Below are records. Return each one exactly as written.

Collected data
++++

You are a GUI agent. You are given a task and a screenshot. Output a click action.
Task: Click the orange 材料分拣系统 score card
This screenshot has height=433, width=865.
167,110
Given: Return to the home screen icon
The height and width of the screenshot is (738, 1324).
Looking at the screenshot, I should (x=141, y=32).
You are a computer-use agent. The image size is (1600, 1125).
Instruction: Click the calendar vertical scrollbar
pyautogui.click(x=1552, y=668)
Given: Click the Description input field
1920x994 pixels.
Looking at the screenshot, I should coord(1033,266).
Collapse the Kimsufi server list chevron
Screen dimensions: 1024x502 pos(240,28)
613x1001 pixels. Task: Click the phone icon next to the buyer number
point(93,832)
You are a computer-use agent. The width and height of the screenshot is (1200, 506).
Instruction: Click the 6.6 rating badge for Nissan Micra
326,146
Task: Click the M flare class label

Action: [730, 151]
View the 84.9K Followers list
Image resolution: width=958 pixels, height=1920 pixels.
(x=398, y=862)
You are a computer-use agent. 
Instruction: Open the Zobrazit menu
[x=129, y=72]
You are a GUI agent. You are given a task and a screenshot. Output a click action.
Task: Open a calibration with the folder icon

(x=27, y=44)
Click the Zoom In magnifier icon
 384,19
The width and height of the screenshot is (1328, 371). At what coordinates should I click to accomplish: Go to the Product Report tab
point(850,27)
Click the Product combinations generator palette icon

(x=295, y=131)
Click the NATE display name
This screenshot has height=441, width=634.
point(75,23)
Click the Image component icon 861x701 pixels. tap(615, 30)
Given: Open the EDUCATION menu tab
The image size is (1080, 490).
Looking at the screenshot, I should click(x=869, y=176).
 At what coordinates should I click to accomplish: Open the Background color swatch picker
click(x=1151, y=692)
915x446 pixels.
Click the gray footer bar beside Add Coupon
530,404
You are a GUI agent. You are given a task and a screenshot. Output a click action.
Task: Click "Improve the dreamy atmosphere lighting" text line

++++

Task output
You are a GUI agent. You are given a task and a screenshot. Output a click action.
Task: Click the orange 材料分拣系统 score card
This screenshot has height=433, width=865.
167,110
Given: Return to the home screen icon
The height and width of the screenshot is (738, 1324).
Looking at the screenshot, I should (x=141, y=32).
You are a computer-use agent. The image size is (1600, 1125).
Instruction: Click the calendar vertical scrollbar
pyautogui.click(x=1552, y=668)
Given: Click the Description input field
1920x994 pixels.
Looking at the screenshot, I should coord(1033,266).
Collapse the Kimsufi server list chevron
Screen dimensions: 1024x502 pos(240,28)
613x1001 pixels. Task: Click the phone icon next to the buyer number
point(93,832)
You are a computer-use agent. The width and height of the screenshot is (1200, 506).
Instruction: Click the 6.6 rating badge for Nissan Micra
326,146
Task: Click the M flare class label

Action: [730, 151]
View the 84.9K Followers list
Image resolution: width=958 pixels, height=1920 pixels.
(x=398, y=862)
You are a computer-use agent. 
Instruction: Open the Zobrazit menu
[x=129, y=72]
You are a GUI agent. You are given a task and a screenshot. Output a click action.
Task: Open a calibration with the folder icon

(x=27, y=44)
Click the Zoom In magnifier icon
 384,19
The width and height of the screenshot is (1328, 371). At what coordinates should I click to accomplish: Go to the Product Report tab
point(850,27)
Click the Product combinations generator palette icon

(x=295, y=131)
Click the NATE display name
This screenshot has height=441, width=634.
point(75,23)
Click the Image component icon 861x701 pixels. tap(615, 30)
Given: Open the EDUCATION menu tab
The image size is (1080, 490).
Looking at the screenshot, I should click(x=869, y=176).
 At what coordinates should I click to accomplish: Open the Background color swatch picker
click(x=1151, y=692)
915x446 pixels.
Click the gray footer bar beside Add Coupon
530,404
You are a GUI agent. You are given a task and a screenshot. Output a click action.
Task: Click "Improve the dreamy atmosphere lighting" text line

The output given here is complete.